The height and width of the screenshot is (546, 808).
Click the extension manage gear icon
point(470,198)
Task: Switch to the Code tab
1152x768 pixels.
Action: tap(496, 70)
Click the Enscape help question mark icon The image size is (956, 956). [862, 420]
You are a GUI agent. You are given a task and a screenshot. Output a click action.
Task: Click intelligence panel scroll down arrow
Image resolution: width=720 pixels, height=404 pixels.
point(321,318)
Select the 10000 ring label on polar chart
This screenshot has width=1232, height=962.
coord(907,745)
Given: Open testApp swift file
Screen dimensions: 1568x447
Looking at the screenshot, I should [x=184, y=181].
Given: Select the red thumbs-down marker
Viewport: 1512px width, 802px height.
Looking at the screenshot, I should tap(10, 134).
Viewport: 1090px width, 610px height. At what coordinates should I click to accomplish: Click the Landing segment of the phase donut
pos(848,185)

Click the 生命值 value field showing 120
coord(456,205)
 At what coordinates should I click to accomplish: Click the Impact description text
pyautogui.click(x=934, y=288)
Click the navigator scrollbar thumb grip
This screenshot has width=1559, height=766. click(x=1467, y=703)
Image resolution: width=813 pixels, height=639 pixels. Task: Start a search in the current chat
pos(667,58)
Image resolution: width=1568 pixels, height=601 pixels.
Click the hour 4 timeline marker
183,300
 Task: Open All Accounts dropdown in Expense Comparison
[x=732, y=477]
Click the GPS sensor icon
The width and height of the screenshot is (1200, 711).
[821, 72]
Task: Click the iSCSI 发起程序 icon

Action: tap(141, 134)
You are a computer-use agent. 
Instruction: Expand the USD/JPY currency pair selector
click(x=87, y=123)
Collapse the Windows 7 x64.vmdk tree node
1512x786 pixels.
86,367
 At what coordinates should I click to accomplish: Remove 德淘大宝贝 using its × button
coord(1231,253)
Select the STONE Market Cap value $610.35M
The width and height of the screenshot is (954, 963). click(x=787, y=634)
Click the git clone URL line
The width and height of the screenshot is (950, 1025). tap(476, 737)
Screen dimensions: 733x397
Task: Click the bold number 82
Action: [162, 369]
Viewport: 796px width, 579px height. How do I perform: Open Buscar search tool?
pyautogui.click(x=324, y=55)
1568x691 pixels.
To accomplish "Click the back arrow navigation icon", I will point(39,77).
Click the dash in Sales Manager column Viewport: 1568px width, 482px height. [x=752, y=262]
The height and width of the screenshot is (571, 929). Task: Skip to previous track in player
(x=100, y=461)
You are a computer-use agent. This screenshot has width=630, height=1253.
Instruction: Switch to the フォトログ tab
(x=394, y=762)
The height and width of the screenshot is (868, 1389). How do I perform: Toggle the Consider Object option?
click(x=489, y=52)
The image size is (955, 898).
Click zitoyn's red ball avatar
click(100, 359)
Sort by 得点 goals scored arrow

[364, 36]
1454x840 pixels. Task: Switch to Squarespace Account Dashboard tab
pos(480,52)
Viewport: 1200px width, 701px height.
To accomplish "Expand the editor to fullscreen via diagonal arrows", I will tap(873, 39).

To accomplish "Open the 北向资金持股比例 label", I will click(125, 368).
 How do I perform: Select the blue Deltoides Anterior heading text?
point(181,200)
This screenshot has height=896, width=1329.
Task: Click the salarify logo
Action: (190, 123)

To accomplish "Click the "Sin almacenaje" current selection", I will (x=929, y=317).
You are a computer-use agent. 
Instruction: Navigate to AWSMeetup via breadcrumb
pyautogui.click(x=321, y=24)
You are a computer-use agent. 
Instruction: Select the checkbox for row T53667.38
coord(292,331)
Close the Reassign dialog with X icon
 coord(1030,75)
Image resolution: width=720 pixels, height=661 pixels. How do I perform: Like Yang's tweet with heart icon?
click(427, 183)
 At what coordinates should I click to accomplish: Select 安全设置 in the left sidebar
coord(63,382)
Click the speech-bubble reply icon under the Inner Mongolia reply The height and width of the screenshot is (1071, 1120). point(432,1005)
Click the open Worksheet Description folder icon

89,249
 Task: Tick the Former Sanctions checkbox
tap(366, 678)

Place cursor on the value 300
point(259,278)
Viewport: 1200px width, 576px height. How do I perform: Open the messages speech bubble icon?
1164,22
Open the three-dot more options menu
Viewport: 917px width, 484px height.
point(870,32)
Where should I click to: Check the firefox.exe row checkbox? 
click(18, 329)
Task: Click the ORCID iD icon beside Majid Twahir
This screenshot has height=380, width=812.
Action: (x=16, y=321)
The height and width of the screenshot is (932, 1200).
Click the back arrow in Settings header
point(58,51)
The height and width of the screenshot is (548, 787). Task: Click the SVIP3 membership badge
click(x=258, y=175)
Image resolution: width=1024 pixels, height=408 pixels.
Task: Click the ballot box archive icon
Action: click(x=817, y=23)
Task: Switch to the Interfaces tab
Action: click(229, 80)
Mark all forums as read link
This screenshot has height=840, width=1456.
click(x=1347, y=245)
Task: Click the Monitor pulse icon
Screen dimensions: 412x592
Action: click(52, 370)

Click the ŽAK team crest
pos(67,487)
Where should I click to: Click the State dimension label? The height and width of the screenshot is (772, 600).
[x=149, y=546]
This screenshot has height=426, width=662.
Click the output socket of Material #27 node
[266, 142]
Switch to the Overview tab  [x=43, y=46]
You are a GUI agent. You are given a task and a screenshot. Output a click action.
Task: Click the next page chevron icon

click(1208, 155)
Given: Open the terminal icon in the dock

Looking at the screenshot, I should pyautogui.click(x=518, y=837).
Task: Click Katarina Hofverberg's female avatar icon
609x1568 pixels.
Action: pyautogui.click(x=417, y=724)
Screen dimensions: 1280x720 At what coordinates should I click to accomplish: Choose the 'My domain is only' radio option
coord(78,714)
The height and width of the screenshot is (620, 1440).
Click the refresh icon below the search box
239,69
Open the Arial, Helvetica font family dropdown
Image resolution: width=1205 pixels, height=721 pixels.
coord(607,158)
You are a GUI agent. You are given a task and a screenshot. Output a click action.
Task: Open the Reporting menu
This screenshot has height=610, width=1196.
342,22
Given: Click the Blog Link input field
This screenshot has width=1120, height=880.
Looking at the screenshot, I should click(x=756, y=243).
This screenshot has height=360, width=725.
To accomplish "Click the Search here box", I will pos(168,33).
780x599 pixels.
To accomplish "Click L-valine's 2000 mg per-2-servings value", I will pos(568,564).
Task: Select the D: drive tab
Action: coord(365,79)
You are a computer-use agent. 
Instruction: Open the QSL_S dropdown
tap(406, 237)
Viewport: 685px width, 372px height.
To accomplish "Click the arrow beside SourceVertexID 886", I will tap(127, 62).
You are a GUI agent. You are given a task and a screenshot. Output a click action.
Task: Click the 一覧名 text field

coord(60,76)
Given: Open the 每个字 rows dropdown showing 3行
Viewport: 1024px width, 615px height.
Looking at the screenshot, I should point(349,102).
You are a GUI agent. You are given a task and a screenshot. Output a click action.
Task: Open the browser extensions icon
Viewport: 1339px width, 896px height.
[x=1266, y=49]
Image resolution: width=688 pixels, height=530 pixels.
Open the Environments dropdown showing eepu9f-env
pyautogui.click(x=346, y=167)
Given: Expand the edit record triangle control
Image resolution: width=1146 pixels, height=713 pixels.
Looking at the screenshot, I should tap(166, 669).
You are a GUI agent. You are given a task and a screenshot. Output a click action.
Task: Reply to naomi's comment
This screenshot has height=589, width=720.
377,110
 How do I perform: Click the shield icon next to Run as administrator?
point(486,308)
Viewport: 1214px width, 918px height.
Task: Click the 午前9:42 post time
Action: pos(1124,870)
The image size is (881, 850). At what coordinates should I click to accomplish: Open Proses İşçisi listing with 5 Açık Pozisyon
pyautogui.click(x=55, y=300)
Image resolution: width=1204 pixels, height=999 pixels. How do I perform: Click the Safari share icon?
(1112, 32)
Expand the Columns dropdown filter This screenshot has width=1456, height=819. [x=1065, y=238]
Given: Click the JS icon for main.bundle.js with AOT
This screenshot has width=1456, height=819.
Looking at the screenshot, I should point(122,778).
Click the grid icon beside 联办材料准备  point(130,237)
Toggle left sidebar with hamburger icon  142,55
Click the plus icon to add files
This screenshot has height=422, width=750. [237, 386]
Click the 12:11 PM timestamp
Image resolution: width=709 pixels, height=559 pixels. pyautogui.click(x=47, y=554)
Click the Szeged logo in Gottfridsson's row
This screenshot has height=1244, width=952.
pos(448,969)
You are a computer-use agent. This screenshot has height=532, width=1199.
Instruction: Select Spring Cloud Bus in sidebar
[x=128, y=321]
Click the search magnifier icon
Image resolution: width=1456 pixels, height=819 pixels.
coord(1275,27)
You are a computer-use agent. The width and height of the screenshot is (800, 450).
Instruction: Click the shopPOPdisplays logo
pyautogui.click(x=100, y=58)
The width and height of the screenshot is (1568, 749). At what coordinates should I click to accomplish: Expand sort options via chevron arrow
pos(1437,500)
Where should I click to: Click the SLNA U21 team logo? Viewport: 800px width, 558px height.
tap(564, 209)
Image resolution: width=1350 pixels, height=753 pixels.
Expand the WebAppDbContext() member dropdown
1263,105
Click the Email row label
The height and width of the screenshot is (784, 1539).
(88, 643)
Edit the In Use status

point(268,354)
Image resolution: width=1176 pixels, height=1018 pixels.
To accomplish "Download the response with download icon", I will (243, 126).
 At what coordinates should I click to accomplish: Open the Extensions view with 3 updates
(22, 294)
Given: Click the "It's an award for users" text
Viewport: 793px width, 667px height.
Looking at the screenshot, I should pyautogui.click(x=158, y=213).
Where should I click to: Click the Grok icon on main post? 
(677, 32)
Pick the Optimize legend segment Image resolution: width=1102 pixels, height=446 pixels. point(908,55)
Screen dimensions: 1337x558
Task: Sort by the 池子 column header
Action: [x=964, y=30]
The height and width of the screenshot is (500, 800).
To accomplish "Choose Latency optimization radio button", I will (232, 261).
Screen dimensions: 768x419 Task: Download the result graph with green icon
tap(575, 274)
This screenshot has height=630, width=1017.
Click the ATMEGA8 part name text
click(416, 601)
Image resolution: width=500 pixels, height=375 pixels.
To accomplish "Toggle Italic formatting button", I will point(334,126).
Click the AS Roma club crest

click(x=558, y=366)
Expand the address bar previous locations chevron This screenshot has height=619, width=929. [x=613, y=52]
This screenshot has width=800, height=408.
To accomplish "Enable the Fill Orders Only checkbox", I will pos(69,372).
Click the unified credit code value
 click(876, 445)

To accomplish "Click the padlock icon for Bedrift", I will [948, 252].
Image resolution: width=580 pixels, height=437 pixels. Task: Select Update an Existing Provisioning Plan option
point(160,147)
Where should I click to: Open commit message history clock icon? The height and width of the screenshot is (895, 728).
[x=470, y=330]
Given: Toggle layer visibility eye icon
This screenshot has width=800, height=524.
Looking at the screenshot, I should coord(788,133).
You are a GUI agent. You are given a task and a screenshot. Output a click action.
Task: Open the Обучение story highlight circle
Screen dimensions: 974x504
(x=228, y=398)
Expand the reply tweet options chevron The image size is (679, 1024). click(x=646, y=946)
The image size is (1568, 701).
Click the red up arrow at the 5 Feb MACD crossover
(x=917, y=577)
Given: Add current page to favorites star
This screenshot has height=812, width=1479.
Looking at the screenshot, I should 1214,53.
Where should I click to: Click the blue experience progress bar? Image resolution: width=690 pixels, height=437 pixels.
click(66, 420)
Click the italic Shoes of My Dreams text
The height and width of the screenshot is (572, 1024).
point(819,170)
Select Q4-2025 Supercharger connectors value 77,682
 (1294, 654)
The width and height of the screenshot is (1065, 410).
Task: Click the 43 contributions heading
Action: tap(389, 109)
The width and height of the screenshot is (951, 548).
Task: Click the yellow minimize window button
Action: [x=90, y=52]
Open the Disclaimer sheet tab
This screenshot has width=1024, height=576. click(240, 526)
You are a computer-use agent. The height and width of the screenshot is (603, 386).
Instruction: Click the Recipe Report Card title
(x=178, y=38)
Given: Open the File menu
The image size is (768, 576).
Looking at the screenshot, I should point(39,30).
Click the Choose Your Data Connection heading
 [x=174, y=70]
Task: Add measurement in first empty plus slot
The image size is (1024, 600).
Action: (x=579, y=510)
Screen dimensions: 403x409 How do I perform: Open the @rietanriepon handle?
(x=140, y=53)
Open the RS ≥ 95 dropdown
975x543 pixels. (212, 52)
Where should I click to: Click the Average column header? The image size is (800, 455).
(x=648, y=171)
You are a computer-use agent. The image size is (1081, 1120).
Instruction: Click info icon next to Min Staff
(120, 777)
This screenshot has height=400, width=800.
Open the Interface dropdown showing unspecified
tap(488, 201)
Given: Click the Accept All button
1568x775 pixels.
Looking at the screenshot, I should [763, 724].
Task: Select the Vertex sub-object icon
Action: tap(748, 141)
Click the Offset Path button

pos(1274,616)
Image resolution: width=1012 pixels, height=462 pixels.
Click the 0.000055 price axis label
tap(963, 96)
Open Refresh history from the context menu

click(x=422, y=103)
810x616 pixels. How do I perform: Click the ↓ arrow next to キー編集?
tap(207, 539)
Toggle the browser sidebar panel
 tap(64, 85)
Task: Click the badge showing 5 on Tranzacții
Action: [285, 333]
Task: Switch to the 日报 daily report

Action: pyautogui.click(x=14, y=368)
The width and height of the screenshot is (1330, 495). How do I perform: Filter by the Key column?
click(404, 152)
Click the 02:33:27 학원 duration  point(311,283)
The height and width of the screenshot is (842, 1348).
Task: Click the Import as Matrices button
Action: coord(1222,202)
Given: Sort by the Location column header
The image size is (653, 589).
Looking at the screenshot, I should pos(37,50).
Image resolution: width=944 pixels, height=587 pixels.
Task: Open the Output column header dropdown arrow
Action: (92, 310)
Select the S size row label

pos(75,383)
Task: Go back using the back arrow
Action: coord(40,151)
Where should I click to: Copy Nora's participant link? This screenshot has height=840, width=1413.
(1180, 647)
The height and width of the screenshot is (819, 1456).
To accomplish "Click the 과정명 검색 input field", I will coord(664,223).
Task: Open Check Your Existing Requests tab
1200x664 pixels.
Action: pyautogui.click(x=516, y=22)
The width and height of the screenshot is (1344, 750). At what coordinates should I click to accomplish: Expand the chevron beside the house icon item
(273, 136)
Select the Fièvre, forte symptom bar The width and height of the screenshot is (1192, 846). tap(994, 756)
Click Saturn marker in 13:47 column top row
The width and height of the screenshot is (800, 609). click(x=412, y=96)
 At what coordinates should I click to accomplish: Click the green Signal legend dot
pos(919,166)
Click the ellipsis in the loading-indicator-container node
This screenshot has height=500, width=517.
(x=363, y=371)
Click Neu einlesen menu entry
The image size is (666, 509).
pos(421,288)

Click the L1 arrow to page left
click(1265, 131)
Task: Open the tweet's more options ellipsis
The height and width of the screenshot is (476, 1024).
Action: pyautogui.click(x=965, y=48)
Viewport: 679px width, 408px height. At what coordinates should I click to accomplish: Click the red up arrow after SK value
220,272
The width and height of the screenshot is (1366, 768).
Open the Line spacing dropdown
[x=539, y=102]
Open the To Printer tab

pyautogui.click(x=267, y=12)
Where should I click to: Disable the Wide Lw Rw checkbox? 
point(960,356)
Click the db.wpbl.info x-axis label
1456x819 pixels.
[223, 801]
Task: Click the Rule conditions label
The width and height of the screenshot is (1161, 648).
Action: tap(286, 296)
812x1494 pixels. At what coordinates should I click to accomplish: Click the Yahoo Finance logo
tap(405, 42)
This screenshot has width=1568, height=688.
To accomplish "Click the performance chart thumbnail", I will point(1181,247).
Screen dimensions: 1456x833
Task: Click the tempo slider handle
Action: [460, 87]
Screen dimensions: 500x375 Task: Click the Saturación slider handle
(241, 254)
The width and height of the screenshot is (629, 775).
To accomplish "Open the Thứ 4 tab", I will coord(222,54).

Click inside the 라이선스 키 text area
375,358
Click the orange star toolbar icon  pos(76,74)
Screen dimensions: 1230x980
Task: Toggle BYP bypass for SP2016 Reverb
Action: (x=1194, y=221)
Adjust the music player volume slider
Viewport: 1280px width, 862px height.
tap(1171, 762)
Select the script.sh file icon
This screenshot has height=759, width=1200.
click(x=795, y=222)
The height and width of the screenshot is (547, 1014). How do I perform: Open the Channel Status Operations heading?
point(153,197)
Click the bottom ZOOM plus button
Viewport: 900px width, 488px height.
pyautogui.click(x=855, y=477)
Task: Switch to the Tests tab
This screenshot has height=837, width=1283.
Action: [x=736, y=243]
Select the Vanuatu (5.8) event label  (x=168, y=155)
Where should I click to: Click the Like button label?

------------------------------------

> _REQUIRED TASK_: Return every line from the one containing "an award for" down to the one containing "[x=470, y=330]", both included, copied character for character.

> _COMPLETED TASK_:
Given: Click the "It's an award for users" text
Viewport: 793px width, 667px height.
Looking at the screenshot, I should pyautogui.click(x=158, y=213).
Where should I click to: Click the Grok icon on main post? 
(677, 32)
Pick the Optimize legend segment Image resolution: width=1102 pixels, height=446 pixels. point(908,55)
Screen dimensions: 1337x558
Task: Sort by the 池子 column header
Action: [x=964, y=30]
The height and width of the screenshot is (500, 800).
To accomplish "Choose Latency optimization radio button", I will (232, 261).
Screen dimensions: 768x419 Task: Download the result graph with green icon
tap(575, 274)
This screenshot has height=630, width=1017.
Click the ATMEGA8 part name text
click(416, 601)
Image resolution: width=500 pixels, height=375 pixels.
To accomplish "Toggle Italic formatting button", I will point(334,126).
Click the AS Roma club crest

click(x=558, y=366)
Expand the address bar previous locations chevron This screenshot has height=619, width=929. [x=613, y=52]
This screenshot has width=800, height=408.
To accomplish "Enable the Fill Orders Only checkbox", I will pos(69,372).
Click the unified credit code value
 click(876, 445)

To accomplish "Click the padlock icon for Bedrift", I will [948, 252].
Image resolution: width=580 pixels, height=437 pixels. Task: Select Update an Existing Provisioning Plan option
point(160,147)
Where should I click to: Open commit message history clock icon? The height and width of the screenshot is (895, 728).
[x=470, y=330]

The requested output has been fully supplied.